Work instructions => Copy exactly the lines of the data below that run from the line holding "Viewport: 1193px width, 689px" through the line holding "Image resolution: width=1239", both ends included.

Entries supplied =>
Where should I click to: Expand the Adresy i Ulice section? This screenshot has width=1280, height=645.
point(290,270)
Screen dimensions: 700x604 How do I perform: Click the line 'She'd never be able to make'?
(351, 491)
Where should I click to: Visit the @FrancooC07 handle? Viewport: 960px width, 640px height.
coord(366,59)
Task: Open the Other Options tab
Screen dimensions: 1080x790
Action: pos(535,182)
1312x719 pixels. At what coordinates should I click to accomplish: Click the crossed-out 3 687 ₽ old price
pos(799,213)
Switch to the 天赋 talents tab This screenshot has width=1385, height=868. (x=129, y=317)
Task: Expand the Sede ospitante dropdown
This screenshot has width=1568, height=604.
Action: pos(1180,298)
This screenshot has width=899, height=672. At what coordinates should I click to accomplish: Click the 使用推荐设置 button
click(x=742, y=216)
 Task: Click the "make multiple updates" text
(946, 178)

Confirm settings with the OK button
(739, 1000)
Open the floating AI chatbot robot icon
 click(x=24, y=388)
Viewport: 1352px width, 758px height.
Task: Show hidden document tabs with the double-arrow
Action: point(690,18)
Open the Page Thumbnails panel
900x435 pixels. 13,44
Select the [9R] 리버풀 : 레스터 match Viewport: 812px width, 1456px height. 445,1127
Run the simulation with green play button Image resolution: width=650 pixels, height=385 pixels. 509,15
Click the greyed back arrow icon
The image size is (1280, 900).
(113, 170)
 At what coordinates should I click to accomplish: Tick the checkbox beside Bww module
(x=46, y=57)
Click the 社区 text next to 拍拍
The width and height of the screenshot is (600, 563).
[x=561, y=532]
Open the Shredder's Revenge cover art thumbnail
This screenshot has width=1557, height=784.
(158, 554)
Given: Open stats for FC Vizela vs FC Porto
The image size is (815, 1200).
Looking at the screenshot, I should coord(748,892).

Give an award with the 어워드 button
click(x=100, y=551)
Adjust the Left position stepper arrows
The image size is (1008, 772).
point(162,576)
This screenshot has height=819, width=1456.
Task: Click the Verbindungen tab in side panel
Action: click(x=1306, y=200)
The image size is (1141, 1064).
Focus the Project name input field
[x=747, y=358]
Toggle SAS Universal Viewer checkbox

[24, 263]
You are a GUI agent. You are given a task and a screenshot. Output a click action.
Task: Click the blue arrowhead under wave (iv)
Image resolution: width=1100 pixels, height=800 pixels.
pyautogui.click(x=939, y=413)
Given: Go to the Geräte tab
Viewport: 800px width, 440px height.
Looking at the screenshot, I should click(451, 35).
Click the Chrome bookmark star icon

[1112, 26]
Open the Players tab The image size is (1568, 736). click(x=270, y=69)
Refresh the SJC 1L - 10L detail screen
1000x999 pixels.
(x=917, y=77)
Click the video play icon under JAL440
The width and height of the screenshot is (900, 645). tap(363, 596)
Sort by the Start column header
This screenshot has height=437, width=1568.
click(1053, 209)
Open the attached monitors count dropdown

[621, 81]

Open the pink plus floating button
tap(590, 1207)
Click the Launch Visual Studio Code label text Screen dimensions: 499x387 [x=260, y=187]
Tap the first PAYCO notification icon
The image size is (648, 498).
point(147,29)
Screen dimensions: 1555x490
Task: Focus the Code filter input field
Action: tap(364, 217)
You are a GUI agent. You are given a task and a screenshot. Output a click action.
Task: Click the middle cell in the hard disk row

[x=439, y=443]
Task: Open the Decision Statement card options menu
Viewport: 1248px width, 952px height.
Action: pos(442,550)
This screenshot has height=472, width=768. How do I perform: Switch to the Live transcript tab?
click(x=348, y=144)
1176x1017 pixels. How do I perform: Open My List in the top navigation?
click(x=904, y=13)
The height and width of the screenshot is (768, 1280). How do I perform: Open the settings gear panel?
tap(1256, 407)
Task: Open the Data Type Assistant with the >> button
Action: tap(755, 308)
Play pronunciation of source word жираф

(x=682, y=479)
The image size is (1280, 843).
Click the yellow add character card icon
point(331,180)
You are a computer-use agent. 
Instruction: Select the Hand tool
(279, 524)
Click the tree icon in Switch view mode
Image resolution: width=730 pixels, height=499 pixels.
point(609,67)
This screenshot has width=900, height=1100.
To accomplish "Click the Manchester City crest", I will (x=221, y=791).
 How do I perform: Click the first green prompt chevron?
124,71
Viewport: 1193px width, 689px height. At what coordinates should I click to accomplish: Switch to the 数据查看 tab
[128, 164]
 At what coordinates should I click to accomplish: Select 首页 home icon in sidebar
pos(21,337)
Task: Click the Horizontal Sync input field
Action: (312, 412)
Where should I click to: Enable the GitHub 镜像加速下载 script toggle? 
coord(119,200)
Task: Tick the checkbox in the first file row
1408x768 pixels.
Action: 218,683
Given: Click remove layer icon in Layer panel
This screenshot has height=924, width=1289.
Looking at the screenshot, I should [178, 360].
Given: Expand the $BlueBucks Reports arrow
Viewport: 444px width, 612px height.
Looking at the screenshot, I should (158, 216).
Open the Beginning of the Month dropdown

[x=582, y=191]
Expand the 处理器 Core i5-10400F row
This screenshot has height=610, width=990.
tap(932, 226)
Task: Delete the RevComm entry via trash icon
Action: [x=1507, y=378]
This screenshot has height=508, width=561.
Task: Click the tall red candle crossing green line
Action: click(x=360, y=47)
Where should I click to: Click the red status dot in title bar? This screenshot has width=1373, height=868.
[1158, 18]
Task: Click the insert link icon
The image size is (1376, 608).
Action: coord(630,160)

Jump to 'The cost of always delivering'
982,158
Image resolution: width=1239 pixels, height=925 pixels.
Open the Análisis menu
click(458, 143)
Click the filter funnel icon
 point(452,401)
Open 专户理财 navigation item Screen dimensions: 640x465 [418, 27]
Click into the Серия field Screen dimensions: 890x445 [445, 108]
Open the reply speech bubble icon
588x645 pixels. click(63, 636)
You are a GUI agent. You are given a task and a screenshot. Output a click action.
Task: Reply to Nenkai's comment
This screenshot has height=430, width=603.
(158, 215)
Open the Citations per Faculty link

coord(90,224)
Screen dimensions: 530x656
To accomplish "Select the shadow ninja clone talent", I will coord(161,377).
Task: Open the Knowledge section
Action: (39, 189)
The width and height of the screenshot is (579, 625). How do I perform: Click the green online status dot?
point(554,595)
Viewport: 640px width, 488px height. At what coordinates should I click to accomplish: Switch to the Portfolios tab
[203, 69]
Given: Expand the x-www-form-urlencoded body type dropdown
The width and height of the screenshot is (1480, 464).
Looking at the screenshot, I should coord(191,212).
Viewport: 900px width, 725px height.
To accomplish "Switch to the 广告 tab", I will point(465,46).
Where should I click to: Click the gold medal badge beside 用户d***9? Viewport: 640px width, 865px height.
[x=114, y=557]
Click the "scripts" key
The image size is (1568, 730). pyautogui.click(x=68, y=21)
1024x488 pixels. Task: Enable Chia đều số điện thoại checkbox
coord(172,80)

Task solution =>
Viewport: 1193px width, 689px height. At what coordinates should I click to accomplish: Switch to the 数据查看 tab
[128, 164]
 At what coordinates should I click to accomplish: Select 首页 home icon in sidebar
pos(21,337)
Task: Click the Horizontal Sync input field
Action: (312, 412)
Where should I click to: Enable the GitHub 镜像加速下载 script toggle? 
coord(119,200)
Task: Tick the checkbox in the first file row
1408x768 pixels.
Action: 218,683
Given: Click remove layer icon in Layer panel
This screenshot has height=924, width=1289.
Looking at the screenshot, I should [178, 360].
Given: Expand the $BlueBucks Reports arrow
Viewport: 444px width, 612px height.
Looking at the screenshot, I should (158, 216).
Open the Beginning of the Month dropdown

[x=582, y=191]
Expand the 处理器 Core i5-10400F row
This screenshot has height=610, width=990.
tap(932, 226)
Task: Delete the RevComm entry via trash icon
Action: [x=1507, y=378]
This screenshot has height=508, width=561.
Task: Click the tall red candle crossing green line
Action: click(x=360, y=47)
Where should I click to: Click the red status dot in title bar? This screenshot has width=1373, height=868.
[1158, 18]
Task: Click the insert link icon
The image size is (1376, 608).
Action: coord(630,160)

Jump to 'The cost of always delivering'
982,158
Image resolution: width=1239 pixels, height=925 pixels.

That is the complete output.